Do this | Render the records below, from the line containing "429x379 pixels. Task: Click" through the end of the records, inclusive, as a Markdown table with the columns Row and Line. Number each line and leave out blank lines.

Items from a data source:

┄┄┄┄┄┄┄┄┄┄┄┄┄┄┄┄┄┄┄┄

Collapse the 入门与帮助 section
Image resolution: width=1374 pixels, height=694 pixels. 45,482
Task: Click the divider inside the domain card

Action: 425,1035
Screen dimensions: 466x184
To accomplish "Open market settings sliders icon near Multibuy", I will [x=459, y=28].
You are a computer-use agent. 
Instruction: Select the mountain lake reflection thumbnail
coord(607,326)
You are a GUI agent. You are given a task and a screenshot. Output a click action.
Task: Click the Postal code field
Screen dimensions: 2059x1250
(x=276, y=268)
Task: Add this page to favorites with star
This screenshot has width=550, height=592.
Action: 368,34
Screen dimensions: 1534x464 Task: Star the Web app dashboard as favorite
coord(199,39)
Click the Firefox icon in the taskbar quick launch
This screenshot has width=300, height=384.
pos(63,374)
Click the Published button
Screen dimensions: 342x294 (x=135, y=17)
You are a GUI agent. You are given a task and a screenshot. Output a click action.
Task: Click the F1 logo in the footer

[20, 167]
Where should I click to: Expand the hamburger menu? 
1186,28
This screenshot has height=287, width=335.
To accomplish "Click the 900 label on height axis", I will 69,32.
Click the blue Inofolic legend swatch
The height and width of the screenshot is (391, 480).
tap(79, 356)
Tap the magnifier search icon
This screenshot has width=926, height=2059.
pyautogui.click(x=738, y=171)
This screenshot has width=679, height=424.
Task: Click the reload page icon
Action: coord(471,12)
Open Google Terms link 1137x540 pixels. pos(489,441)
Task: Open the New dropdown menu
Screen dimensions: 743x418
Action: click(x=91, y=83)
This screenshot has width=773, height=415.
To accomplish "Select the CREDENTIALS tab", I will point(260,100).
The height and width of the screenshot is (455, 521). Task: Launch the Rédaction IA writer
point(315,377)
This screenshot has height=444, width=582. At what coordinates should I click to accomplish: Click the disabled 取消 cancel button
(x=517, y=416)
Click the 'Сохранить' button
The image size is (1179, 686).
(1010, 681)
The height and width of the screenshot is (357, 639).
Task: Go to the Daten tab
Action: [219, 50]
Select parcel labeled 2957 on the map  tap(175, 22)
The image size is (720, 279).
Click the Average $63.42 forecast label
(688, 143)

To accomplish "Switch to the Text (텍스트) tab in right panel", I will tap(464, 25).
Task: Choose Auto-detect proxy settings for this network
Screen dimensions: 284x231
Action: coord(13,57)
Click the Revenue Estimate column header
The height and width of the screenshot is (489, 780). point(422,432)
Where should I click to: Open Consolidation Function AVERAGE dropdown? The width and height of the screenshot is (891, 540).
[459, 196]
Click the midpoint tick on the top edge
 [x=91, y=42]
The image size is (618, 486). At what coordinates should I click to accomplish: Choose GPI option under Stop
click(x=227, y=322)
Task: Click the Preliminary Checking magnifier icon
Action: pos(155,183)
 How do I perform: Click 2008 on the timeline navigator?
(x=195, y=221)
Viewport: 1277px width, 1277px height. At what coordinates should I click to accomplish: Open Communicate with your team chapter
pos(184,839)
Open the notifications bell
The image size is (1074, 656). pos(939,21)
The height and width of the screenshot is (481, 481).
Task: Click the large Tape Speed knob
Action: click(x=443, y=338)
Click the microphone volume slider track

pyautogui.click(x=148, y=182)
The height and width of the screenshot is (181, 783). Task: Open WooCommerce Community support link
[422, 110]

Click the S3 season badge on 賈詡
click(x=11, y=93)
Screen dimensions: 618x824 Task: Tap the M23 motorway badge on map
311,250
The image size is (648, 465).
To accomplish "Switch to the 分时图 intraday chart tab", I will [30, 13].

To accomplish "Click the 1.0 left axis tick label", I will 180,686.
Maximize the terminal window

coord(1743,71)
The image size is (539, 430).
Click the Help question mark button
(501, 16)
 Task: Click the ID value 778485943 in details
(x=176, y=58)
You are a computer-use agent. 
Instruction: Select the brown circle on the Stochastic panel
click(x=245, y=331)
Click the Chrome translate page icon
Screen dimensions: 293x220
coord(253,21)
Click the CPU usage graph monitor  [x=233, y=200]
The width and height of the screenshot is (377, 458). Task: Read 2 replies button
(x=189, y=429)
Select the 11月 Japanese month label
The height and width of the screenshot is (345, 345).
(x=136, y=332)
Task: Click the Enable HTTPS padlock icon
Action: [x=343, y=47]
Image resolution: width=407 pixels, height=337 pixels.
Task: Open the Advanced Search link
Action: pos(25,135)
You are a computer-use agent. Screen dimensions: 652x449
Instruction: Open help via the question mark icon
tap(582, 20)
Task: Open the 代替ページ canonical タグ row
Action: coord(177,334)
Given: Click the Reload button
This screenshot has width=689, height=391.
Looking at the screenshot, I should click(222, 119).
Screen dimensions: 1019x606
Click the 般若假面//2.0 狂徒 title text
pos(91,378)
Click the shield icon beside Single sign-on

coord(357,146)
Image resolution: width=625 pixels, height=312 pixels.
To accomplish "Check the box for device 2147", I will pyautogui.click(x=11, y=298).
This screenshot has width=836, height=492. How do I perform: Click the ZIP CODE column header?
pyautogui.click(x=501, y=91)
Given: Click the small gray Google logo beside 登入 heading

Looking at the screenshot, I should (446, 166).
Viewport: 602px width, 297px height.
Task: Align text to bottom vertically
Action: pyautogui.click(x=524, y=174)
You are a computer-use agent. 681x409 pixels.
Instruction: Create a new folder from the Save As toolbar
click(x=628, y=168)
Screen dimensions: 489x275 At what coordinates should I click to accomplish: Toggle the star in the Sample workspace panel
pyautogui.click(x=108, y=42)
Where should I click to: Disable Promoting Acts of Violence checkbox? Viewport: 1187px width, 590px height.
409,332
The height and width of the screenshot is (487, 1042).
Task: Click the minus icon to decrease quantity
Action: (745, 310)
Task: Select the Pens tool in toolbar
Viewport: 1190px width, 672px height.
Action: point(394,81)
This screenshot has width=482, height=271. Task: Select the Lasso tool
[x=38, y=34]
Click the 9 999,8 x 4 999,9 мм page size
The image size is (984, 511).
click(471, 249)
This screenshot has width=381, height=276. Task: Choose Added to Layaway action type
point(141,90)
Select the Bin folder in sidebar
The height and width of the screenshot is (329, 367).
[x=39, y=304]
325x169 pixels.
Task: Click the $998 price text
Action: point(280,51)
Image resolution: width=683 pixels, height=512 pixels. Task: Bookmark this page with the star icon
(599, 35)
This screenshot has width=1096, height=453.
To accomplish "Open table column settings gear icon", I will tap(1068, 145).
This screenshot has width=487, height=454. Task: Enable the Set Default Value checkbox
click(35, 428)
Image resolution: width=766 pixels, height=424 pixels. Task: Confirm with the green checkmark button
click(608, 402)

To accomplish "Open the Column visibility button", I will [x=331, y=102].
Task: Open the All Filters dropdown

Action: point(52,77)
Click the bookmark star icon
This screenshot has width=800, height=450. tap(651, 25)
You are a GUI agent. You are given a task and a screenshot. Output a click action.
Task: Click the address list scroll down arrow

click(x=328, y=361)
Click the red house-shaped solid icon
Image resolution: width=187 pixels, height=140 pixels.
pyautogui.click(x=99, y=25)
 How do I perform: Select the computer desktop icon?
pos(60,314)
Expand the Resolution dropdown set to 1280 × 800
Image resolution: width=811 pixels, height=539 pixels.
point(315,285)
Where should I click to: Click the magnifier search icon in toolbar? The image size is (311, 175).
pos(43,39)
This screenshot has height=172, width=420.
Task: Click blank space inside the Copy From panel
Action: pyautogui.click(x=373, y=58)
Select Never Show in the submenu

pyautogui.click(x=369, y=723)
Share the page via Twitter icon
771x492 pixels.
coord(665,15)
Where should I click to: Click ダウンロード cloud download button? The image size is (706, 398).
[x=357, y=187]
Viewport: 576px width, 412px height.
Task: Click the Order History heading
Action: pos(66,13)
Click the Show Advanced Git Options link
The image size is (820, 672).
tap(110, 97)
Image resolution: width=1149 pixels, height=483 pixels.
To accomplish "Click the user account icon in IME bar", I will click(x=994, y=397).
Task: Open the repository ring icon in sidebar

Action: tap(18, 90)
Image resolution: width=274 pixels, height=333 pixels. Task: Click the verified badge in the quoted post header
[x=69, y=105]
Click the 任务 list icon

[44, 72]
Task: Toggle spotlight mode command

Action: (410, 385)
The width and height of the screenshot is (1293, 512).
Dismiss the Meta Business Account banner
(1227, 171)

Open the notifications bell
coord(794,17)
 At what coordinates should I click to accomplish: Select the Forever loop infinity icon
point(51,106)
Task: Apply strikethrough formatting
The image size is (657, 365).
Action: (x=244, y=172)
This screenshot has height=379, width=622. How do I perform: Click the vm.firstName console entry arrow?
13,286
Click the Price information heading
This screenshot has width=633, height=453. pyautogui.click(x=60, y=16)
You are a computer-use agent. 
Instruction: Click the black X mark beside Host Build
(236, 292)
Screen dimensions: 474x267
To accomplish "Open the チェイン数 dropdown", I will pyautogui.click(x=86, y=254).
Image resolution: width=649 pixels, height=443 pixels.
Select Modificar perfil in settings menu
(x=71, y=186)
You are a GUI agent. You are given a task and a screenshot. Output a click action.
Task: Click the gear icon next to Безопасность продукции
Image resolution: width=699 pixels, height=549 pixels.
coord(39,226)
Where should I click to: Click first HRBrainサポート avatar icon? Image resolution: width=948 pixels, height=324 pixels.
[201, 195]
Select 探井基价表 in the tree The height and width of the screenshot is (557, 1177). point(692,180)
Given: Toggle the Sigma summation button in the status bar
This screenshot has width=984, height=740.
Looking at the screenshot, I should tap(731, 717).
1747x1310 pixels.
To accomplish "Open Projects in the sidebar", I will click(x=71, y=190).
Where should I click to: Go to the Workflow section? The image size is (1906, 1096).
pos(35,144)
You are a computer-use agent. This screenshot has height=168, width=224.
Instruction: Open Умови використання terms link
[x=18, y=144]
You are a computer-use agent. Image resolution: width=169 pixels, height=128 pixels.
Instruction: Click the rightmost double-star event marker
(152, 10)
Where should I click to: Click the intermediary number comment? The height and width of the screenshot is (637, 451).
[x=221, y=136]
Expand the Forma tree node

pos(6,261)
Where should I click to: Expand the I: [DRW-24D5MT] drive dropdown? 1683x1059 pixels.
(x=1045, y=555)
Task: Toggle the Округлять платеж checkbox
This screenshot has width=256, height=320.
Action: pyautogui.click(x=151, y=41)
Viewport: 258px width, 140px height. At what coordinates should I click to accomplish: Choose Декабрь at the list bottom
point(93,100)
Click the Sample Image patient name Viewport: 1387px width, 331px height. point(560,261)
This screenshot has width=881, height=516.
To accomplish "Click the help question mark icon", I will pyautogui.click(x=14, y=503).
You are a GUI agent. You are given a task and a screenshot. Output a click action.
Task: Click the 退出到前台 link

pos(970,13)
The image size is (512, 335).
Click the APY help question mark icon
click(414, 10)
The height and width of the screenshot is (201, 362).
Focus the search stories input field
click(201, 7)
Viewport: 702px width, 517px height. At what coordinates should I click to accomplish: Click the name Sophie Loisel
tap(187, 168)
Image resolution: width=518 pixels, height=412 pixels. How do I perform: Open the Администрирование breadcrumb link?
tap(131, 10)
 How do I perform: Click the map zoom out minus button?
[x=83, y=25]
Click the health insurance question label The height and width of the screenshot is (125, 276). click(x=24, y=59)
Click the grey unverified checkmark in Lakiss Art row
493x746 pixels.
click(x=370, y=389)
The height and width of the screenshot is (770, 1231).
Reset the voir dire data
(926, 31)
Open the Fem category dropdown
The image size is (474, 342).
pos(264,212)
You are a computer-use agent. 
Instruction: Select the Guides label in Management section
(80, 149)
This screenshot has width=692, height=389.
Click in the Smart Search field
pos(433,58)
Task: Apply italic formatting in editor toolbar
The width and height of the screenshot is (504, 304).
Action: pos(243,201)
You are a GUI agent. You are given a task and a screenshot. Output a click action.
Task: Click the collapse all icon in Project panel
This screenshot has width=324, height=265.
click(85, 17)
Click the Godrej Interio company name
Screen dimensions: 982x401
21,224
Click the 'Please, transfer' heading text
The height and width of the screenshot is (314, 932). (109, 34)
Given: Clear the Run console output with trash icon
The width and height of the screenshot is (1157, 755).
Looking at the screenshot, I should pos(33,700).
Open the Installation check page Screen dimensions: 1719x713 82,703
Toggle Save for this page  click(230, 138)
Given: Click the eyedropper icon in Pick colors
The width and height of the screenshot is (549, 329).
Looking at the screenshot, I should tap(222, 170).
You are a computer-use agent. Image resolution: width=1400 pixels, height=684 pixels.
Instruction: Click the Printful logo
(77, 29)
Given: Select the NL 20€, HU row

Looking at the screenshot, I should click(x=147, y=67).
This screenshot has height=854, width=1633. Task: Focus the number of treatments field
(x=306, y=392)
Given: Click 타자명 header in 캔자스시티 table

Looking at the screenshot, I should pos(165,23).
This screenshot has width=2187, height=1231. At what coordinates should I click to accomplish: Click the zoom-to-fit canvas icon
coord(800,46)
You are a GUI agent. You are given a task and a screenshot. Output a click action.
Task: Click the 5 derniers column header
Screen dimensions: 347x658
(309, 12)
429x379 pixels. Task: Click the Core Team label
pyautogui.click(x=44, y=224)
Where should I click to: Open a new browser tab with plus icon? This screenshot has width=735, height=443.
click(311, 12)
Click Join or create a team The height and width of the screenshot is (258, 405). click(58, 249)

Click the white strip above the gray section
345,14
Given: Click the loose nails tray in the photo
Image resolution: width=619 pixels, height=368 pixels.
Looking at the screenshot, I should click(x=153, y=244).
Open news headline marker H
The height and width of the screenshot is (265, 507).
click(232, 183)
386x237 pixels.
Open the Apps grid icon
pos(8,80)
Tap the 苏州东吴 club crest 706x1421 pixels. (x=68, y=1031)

┄┄┄┄┄┄┄┄┄┄┄┄┄┄┄┄┄┄┄┄

Result for this task |
| Row | Line |
|---|---|
| 1 | 429x379 pixels. Task: Click the Core Team label |
| 2 | pyautogui.click(x=44, y=224) |
| 3 | Where should I click to: Open a new browser tab with plus icon? This screenshot has width=735, height=443. |
| 4 | click(311, 12) |
| 5 | Click Join or create a team The height and width of the screenshot is (258, 405). click(58, 249) |
| 6 | Click the white strip above the gray section |
| 7 | 345,14 |
| 8 | Given: Click the loose nails tray in the photo |
| 9 | Image resolution: width=619 pixels, height=368 pixels. |
| 10 | Looking at the screenshot, I should click(x=153, y=244). |
| 11 | Open news headline marker H |
| 12 | The height and width of the screenshot is (265, 507). |
| 13 | click(232, 183) |
| 14 | 386x237 pixels. |
| 15 | Open the Apps grid icon |
| 16 | pos(8,80) |
| 17 | Tap the 苏州东吴 club crest 706x1421 pixels. (x=68, y=1031) |